AVAILABLE RECORDS section start
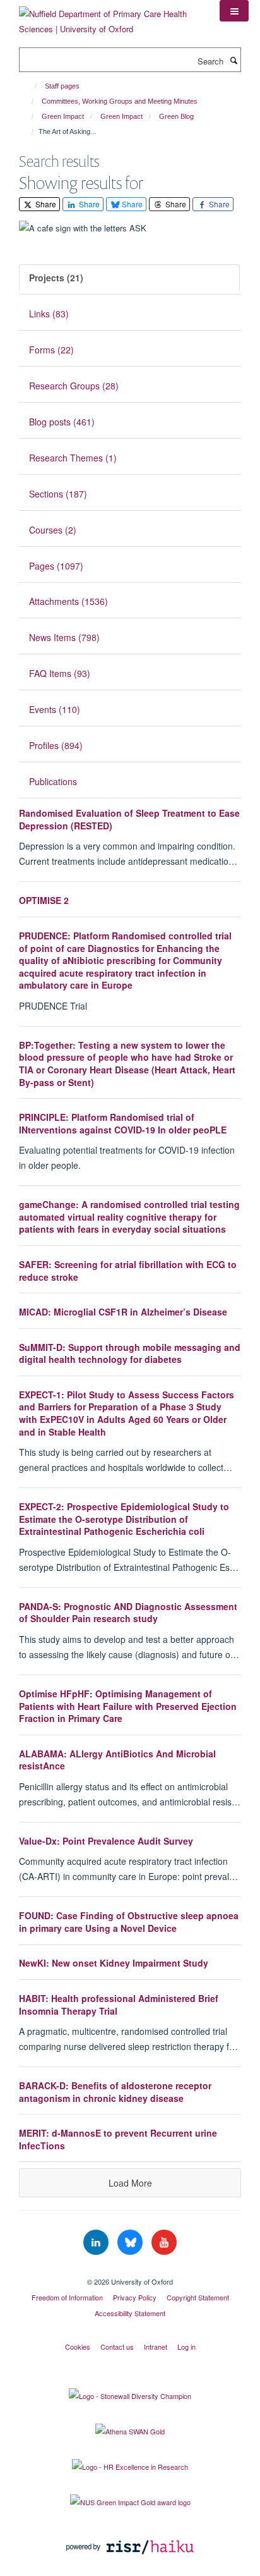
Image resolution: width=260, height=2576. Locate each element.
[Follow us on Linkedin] (97, 2243)
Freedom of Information (67, 2297)
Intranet (155, 2346)
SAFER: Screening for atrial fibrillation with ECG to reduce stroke (128, 1270)
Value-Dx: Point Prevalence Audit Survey (106, 1840)
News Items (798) (64, 637)
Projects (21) (56, 277)
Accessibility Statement (130, 2313)
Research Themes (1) (73, 457)
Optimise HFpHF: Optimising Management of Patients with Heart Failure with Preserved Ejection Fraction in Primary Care (128, 1705)
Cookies (77, 2346)
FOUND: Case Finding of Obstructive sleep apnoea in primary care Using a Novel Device (129, 1921)
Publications (53, 781)
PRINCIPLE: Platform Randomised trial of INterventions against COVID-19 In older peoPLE (123, 1123)
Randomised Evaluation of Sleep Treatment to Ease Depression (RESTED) (129, 819)
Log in (186, 2346)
AVAILABLE RECORDS section end
WHAT THE TASK ASKS: What is needed is an exact printout of every record above, with the pictures left out.

SOLUTION:
Image resolution: width=260, height=2576. Locate each element.
[Follow us on Linkedin] (97, 2243)
Freedom of Information (67, 2297)
Intranet (155, 2346)
SAFER: Screening for atrial fibrillation with ECG to reduce stroke (128, 1270)
Value-Dx: Point Prevalence Audit Survey (106, 1840)
News Items (798) (64, 637)
Projects (21) (56, 277)
Accessibility Statement (130, 2313)
Research Themes (1) (73, 457)
Optimise HFpHF: Optimising Management of Patients with Heart Failure with Preserved Ejection Fraction in Primary Care (128, 1705)
Cookies (77, 2346)
FOUND: Case Finding of Obstructive sleep apnoea in primary care Using a Novel Device (129, 1921)
Publications (53, 781)
PRINCIPLE: Platform Randomised trial of INterventions against COVID-19 In older peoPLE (123, 1123)
Randomised Evaluation of Sleep Treatment to Ease Depression (RESTED) (129, 819)
Log in (186, 2346)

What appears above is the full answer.